Available data:
--------------------

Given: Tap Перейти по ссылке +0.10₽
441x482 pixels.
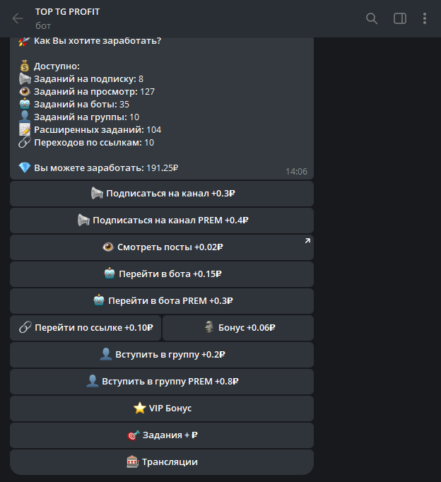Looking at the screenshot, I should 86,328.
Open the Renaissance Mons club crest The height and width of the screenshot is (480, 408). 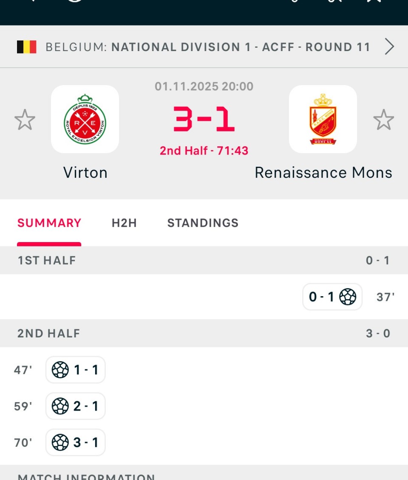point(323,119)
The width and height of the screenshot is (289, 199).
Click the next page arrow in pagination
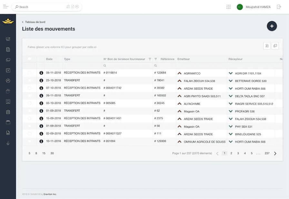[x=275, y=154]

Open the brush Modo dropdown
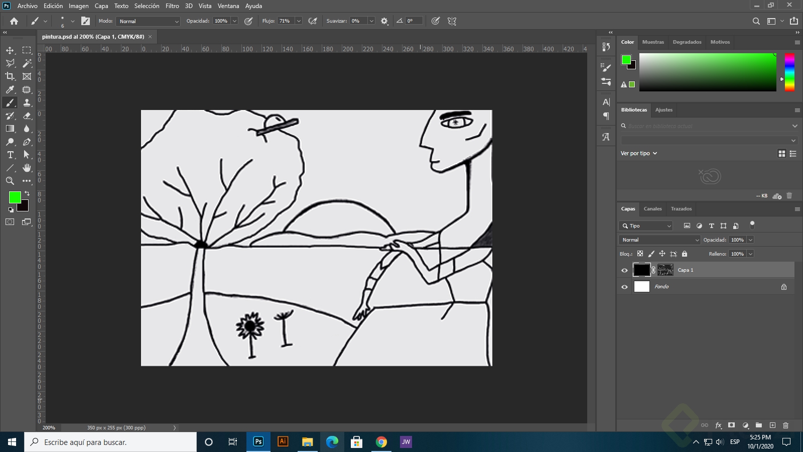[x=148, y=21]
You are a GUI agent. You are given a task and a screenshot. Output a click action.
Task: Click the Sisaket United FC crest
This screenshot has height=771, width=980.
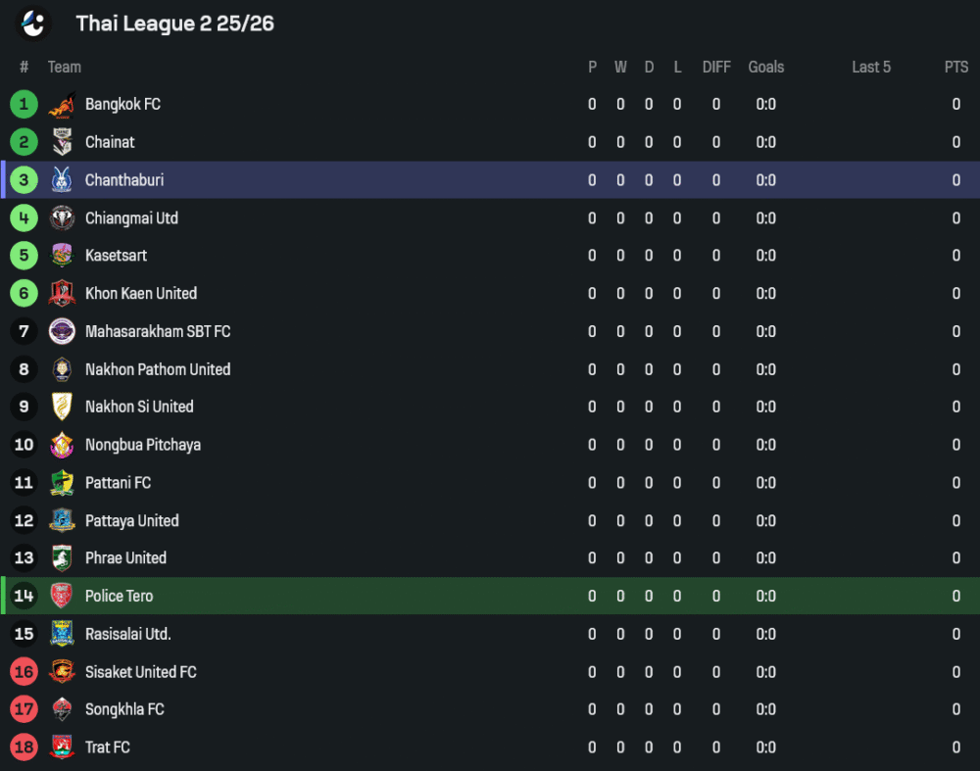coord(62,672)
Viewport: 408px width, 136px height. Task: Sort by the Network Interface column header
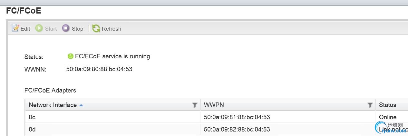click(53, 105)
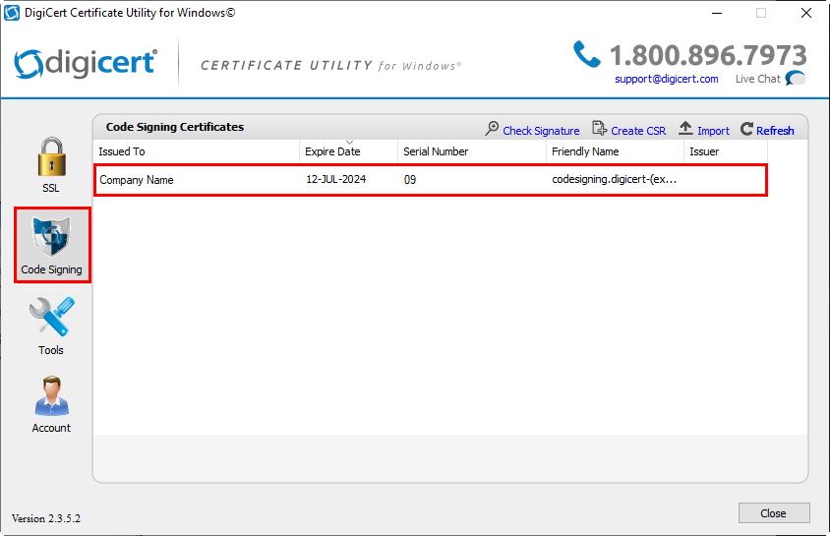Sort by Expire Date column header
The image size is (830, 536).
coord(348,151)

--------------------

Directions: Starting at the line that holds "Task: Click the Sisaket United FC crest", copy each line exactly through the end of the listing, both ends included. Leave the pictures out.

Exercise response:
Task: Click the Sisaket United FC crest
This screenshot has height=771, width=980.
coord(62,672)
Viewport: 408px width, 136px height. Task: Sort by the Network Interface column header
click(53, 105)
Sort by Expire Date column header
The image size is (830, 536).
coord(348,151)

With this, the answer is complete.